OBJECTIVE: The purpose of this systematic review was to assess the difference in the incidence of intraoperative and postoperative complications between the conventional and alternative surgical techniques, during sinus floor augmentation surgery.

DATA SOURCES: Electronic databases were searched for publications related to sinus floor augmentation surgery performed with different techniques (ie, conventional lateral window, piezosurgery, osteotome, trephine) and the incidence of complications. The articles were evaluated by independent reviewers, according to predetermined inclusion/exclusion criteria and processed for meta-analysis, following the PRISMA protocol. Initial search returned 3,940 articles, after inclusion/exclusion criteria, and quality assessment 11 articles were included in the meta-analysis: five randomized clinical trials and six retrospective studies.
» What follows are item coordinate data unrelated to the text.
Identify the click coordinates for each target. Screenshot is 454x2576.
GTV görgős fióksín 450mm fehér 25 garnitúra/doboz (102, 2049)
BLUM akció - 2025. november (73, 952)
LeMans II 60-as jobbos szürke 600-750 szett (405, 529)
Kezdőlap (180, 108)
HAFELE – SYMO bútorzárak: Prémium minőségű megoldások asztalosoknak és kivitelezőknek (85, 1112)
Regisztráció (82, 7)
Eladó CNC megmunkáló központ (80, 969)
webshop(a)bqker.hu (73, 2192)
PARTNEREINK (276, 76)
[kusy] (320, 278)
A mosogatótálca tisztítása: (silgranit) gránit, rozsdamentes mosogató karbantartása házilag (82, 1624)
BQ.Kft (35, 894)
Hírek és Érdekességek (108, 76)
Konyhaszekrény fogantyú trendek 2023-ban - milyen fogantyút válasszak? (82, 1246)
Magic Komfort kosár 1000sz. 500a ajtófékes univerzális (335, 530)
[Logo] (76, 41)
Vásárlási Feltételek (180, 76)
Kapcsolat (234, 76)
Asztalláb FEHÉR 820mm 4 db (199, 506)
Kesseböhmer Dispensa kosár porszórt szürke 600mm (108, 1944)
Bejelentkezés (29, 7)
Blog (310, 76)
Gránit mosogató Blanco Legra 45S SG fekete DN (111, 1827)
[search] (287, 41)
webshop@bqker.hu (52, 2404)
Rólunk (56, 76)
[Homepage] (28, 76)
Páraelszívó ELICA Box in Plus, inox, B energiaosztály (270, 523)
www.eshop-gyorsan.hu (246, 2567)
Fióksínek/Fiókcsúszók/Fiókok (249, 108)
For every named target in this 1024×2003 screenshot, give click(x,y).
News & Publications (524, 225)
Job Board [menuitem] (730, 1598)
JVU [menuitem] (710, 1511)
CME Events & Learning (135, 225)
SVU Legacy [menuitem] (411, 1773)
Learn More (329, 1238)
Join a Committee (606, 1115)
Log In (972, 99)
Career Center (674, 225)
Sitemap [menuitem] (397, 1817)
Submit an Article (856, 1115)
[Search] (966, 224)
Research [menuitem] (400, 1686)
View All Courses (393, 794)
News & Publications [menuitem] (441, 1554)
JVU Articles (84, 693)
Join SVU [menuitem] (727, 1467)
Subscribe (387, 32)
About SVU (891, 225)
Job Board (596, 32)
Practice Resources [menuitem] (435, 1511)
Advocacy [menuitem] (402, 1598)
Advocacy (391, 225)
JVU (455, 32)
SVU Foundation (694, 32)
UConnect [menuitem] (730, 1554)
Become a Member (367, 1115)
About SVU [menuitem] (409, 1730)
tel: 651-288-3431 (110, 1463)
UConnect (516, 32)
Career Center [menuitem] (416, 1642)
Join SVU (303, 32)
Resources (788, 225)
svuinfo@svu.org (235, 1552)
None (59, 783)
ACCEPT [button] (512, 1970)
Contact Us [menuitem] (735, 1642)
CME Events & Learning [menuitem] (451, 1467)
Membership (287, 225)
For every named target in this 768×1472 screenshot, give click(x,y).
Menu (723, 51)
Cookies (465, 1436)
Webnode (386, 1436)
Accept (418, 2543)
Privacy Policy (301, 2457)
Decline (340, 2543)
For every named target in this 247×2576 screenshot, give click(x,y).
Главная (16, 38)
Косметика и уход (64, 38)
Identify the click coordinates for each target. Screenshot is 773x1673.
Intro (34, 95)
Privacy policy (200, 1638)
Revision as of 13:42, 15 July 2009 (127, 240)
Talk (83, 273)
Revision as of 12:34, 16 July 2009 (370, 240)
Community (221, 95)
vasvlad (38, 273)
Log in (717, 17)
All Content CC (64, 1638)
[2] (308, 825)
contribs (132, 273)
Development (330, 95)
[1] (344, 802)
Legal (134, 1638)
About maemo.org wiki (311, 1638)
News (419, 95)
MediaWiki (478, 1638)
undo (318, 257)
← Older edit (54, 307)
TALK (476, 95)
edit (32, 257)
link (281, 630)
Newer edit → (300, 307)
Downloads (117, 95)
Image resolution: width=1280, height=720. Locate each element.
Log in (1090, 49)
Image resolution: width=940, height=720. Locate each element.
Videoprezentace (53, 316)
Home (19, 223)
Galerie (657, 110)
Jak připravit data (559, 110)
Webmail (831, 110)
All the 11 included studies compared the incidence of complications in conventional lateral window sinus augmentation surgery versus alternative techniques, including: osteotome (five articles), piezosurgery (four articles), sonic surgery (one article), and trephine (one article). Meta-analysis of the incidence of intraoperative and postoperative complications during conventional lateral window sinus floor augmentation surgery versus alternative techniques, showed a significantly lower incidence of intraoperative complications for the retrospective studies. However, when data from the clinical trials alone were included in the meta-analysis, a statistically significant difference could not be detected for the incidence of intraoperative and postoperative complications.

CONCLUSIONS: The use of alternative techniques for sinus floor augmentation surgery (ie, piezosurgery, sonic surgery, osteotome, and trephine) does not necessarily reduce the incidence of intraoperative and/or postoperative complications compared to the conventional technique.